*** The data ***

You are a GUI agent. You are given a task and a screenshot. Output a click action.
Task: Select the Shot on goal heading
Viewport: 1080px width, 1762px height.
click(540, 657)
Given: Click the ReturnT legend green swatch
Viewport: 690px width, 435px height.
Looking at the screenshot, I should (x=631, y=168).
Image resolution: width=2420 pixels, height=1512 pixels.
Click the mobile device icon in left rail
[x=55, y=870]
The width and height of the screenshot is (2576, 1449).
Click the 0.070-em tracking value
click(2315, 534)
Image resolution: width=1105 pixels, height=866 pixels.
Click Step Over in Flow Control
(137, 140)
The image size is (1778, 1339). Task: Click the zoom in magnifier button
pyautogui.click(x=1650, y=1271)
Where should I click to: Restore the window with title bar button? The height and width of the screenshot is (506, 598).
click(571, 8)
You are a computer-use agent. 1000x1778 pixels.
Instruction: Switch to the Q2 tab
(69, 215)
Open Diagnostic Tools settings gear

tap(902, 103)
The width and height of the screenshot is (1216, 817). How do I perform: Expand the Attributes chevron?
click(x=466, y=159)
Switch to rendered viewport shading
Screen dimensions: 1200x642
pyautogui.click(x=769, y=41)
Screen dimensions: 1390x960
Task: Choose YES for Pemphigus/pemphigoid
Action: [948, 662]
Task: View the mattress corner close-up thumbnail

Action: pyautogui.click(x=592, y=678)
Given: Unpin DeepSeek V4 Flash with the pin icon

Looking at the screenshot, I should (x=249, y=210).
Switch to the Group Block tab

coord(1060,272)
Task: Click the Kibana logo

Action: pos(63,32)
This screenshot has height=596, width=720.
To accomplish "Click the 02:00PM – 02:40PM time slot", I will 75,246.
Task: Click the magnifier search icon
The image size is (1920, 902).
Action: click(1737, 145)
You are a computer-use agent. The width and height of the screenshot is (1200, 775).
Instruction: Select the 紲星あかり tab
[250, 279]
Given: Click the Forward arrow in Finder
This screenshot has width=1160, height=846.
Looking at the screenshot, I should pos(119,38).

*** End of The data ***

- _Your instructions_
Return the line where "You are a computer-use agent. The" appears, then every line after it to the end of the listing, all exactly as written.

- _Reply_
You are a computer-use agent. The width and height of the screenshot is (1200, 775).
Instruction: Select the 紲星あかり tab
[250, 279]
Given: Click the Forward arrow in Finder
This screenshot has width=1160, height=846.
Looking at the screenshot, I should pos(119,38).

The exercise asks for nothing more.